Pour M. Di Filippo, nous aurions une vision assez timide de l'évolution de la consommation d'électricité en France. Je partage en partie ses interrogations. Pourquoi, compte tenu du développement du véhicule électrique, du volume de gaz que nous utilisons dans nos logements, et du fait que ce gaz produit beaucoup d'effets de serre, ne pas être un peu plus allants sur les prévisions de consommation d'électricité ? Pourquoi RTE n'a-t-il pas retenu de scénario dans lequel la consommation de l'électricité augmente ? Il n'y a pas, en effet, de scénario prévoyant la substitution du véhicule électrique au véhicule à essence, ou la substitution des pompes à chaleur aux chaudières à gaz. Pourquoi se limiter à l'étude de scénarios de stabilité ou de légère décroissance de l'électricité ? On peut s'en étonner.

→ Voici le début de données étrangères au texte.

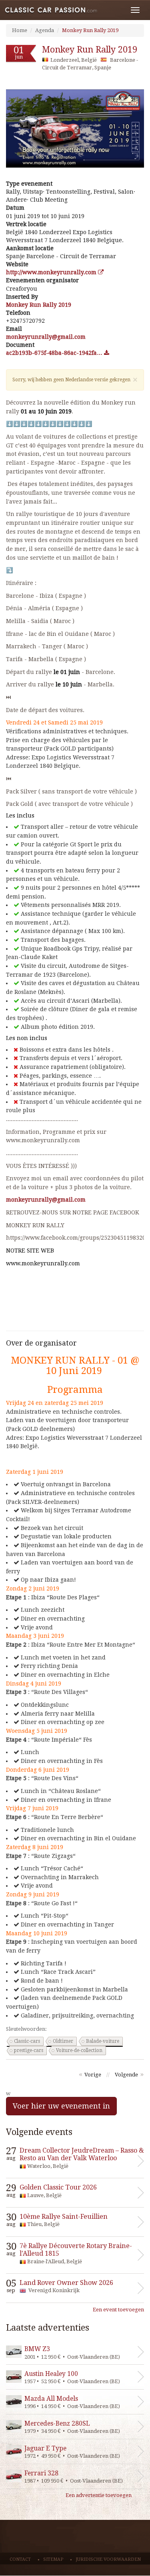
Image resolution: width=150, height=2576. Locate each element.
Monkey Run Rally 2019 (90, 30)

Monsieur Saint-Martin, dès que l'accident de Fukushima a été connu, nous avons travaillé étroitement avec l'ASN pour en comprendre les raisons. Des programmes d'investissement ont été décidés dans les années 2011 et 2012, pour améliorer encore la sûreté du parc français – même si nous savons bien que les perspectives d'un tsunami sur quelque partie du territoire que ce soit ne sont pas envisageables. Nous avons pris des précautions supplémentaires, et un programme dit post-Fukushima a été lancé. Il est aujourd'hui inclus dans le programme du grand carénage. Il s'agit d'améliorer le niveau de sûreté des centrales nucléaires, avec divers équipements qui viennent d'ajouter au parc qui été construit il y a une trentaine d'années. Et cela se fait bien sûr avec l'ASN.

Par ailleurs, quels sont les investissements de renouvellement et la hausse des prix à attendre ? En étant très prudent, je dirais que beaucoup d'experts estiment que les prix de gros actuels, qui sont très bas, ne sont pas soutenables dans la durée, et qu'ils vont évoluer à la hausse lorsque les producteurs d'électricité à base de charbon, en particulier en Allemagne, utiliseront moins de charbon. Et cela aura vraisemblablement un effet sur les prix de détail. À quel moment ? Je n'ai pas de boule de cristal. Aujourd'hui en Europe, la capacité disponible est importante, dans la mesure où l'on a déjà construit beaucoup de renouvelable, et où l'énergie fossile qui va disparaître est encore très présente. Mais quand cette énergie fossile disparaîtra, les prix de gros augmenteront, et les prix de détail aussi.

Madame Ménard, nous essayons en permanence d'optimiser nos réponses aux appels d'offres lancés dans les différents territoires européens où nous opérons. C'est la compétitivité de nos offres qui nous permet de les remporter ou non, en France mais aussi en Italie, en Espagne, au Royaume-Uni et dans les autres pays.

L'installation de Colombiers, à quelque quinze ou vingt kilomètres de Béziers, a vocation à desservir l'ensemble du territoire européen. La part de la France est d'ailleurs minoritaire dans ses activités. Nous devons donc optimiser en permanence nos coûts. Vous dites, madame la députée, que nous sommes une entreprise publique, mais nous sommes surtout une entreprise en concurrence. C'est donc par appel d'offres que nous devons remporter la totalité des affaires nouvelles. Rien ne nous est donné ni directement attribué, et quelquefois la différence entre celui qui gagne et celui qui perd l'appel d'offres est de moins d'un centième.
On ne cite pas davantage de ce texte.